Ce que tu préfères, dis-tu, c’est mener des entretiens, poser des questions, aller à la rencontre des gens (comme ce que tu es en train de faire sur le plateau de Saclay). Dans le tierslivre, tu évoques des entretiens vidéo, Ecrire la ville, une série, et la préparation des questions posées (avec des mots clés entre parenthèses). Peux-tu expliquer ce qu’était l’expérience et ta position là-dedans ?

Écrire la ville c’était une suite de mini entretiens commandés par la BNF pour accompagner sur son site un atelier d’écriture en ligne – visée très pédagogique, même si grande joie à les préparer et les mener. Mais rien de spécial à en dire : sinon que l’auteur est un être social aussi, et que toujours heureux lorsqu’une commande nous est faite en nous permettant, dans la commande sociale, de garder notre spécificité d’écrivain, ce que je revendique aussi pour les ateliers d’écriture. C’est différent pour Saclay, parce que ça permet d’appréhender une réalité invisible ou autrement inaccessible. Donc mise en travail de ma propre conception de la réalité. Donc de revenir plus alourdi ou plus complexe à sa table d’écriture. Mais ce n’est pas directement une exigence surgie de là où on écrit, où les morts suffisent.

 

Pourrais-tu parler plus généralement de ta pratique d’intervieweur et de tes autres expériences de meneur d’entretien ?

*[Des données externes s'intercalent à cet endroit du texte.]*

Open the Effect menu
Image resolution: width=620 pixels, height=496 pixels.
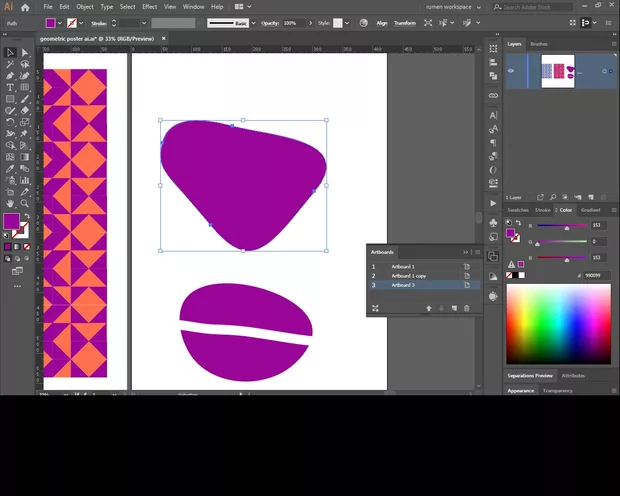(x=149, y=7)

J’ai eu la chance, en 1986, que France-Culture (les Nuits magnétiques d’Alain Veinstein – encore lui – et Laure Adler) me permette une incursion à Bezons (on avait appelé ça "De l’autre côté de la Défense") et où je découvre cet art de l’entretien radio, amener l’autre sur son terrain de parole, ne pas mettre des mots à sa place, respecter les silences, et en même temps définir le territoire où ça tremble. J’ai prolongé ce travail aussi avec les documentaires sur les ateliers d’écriture qu’on a pu diffuser sur Arte (le premier, Avoir 20 ans dans les petites villes en 1995, le dernier, Coiffeuses, en 2006). Temps qui paraît révolu, pour ce qui concerne la commande aux auteurs.

 

Enfin, tu as mentionné rapidement la place de l’oralité dans ton travail littéraire à travers l’exemple des « entretiens fictifs » de Daewoo. Pourrais-tu en dire plus sur cette introduction de la forme de l’entretien dans une fiction ?
Daewoo est un livre qui, hors 2 ou 3 incursions brèves sur le terrain, mais à ma manière, en se taisant, s’est composé principalement depuis une documentation Internet, poussée vraiment comme on essore un citron (données de la CAF, des pompiers, du rectorat, de la police…). Ce que j’avais à traiter, c’est comment la tragédie était exprimée dans la langue, trouait discrètement la langue. Donc utiliser cette matière orale collectée comme matière première. Pour ça que Nathalie Sarraute dans ce travail m’a été un si grand recours. Ça m’a fait dur. J’ai pris des calmants pendant des mois. Il y a quoi, dans le ça ? Pourquoi le m’ complément d’objet direct, en antéposition de dur ? Quand on lit un entretien, et on est tellement habitué à en lire, on ne met pas en cause le réel source, ni l’existence du personnage. Ce qui est la première exigence du travail romanesque.

 

Une dernière petite question : je t’entends souvent parler de « service après-vente » à propos des entretiens. Pourtant, ils ont l’air d’apporter beaucoup de choses dans ton travail d’auteur et d’éditeur... Est-ce qu’il y aurait deux sortes d’entretiens radicalement différents ou est-ce que, finalement, on est toujours en train de vendre quelque chose ?
On n’a rien à vendre, mais on n’a rien à dire. On est content d’échanger, à preuve cet échange avec toi, mais il ne règle rien à la trouille, et à ce qu’on est en train de travailler, là devant soi. L’entretien concerne toujours un boulot fini, donc c’est un peu comme les politesses après un enterrement. Peut-être aussi que le blog change ma position : je m’exprime autant que je veux et tant que je veux, sans obliger personne à me lire, d’ailleurs. Donc si c’est amusant, comme on dit "la physique amusante", c’est un joyeux exercice de langage et traitons-le comme tel. Mais si on passe au sérieux, c’est "l’entretien infini" de Blanchot mais ça c’est dans l’absence radicale d’interlocuteur. Et on passe assez d’effort, de temps, de lecture, de harassement de soi-même, pour avoir une mince chance de se présenter à nouveau dans cet endroit.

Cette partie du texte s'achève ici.